# Your assignment
Would you return the full listing exactly, with nothing altered?

--------------------------------------------------

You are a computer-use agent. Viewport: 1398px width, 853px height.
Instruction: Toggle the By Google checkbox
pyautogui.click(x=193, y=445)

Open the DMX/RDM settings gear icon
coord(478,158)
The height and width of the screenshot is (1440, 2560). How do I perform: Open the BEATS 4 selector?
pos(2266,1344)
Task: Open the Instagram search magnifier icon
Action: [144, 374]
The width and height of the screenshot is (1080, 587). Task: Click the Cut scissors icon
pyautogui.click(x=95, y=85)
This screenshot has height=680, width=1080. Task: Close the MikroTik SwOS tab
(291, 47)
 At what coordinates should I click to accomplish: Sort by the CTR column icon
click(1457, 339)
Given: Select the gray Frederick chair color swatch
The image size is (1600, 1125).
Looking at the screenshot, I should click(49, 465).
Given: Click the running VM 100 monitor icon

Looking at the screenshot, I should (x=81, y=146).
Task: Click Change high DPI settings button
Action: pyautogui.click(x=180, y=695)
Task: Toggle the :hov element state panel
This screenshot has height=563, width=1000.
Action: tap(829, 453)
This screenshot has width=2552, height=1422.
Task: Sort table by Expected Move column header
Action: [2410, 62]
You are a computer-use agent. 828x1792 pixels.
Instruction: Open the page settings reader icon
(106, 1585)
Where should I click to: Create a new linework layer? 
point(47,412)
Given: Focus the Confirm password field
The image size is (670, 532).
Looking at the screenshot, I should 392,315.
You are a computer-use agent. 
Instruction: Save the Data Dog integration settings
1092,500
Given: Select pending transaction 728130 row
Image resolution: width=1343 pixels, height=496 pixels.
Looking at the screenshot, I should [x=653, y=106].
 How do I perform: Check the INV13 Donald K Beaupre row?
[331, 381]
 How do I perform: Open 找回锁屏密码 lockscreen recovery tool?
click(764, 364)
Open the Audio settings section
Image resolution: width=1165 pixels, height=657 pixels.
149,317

--------------------------------------------------

# Response below
You are a computer-use agent. Viewport: 1398px width, 853px height.
Instruction: Toggle the By Google checkbox
pyautogui.click(x=193, y=445)

Open the DMX/RDM settings gear icon
coord(478,158)
The height and width of the screenshot is (1440, 2560). How do I perform: Open the BEATS 4 selector?
pos(2266,1344)
Task: Open the Instagram search magnifier icon
Action: [144, 374]
The width and height of the screenshot is (1080, 587). Task: Click the Cut scissors icon
pyautogui.click(x=95, y=85)
This screenshot has height=680, width=1080. Task: Close the MikroTik SwOS tab
(291, 47)
 At what coordinates should I click to accomplish: Sort by the CTR column icon
click(1457, 339)
Given: Select the gray Frederick chair color swatch
The image size is (1600, 1125).
Looking at the screenshot, I should click(49, 465).
Given: Click the running VM 100 monitor icon

Looking at the screenshot, I should (x=81, y=146).
Task: Click Change high DPI settings button
Action: pyautogui.click(x=180, y=695)
Task: Toggle the :hov element state panel
This screenshot has height=563, width=1000.
Action: tap(829, 453)
This screenshot has width=2552, height=1422.
Task: Sort table by Expected Move column header
Action: [2410, 62]
You are a computer-use agent. 828x1792 pixels.
Instruction: Open the page settings reader icon
(106, 1585)
Where should I click to: Create a new linework layer? 
point(47,412)
Given: Focus the Confirm password field
The image size is (670, 532).
Looking at the screenshot, I should 392,315.
You are a computer-use agent. 
Instruction: Save the Data Dog integration settings
1092,500
Given: Select pending transaction 728130 row
Image resolution: width=1343 pixels, height=496 pixels.
Looking at the screenshot, I should [x=653, y=106].
 How do I perform: Check the INV13 Donald K Beaupre row?
[331, 381]
 How do I perform: Open 找回锁屏密码 lockscreen recovery tool?
click(764, 364)
Open the Audio settings section
Image resolution: width=1165 pixels, height=657 pixels.
149,317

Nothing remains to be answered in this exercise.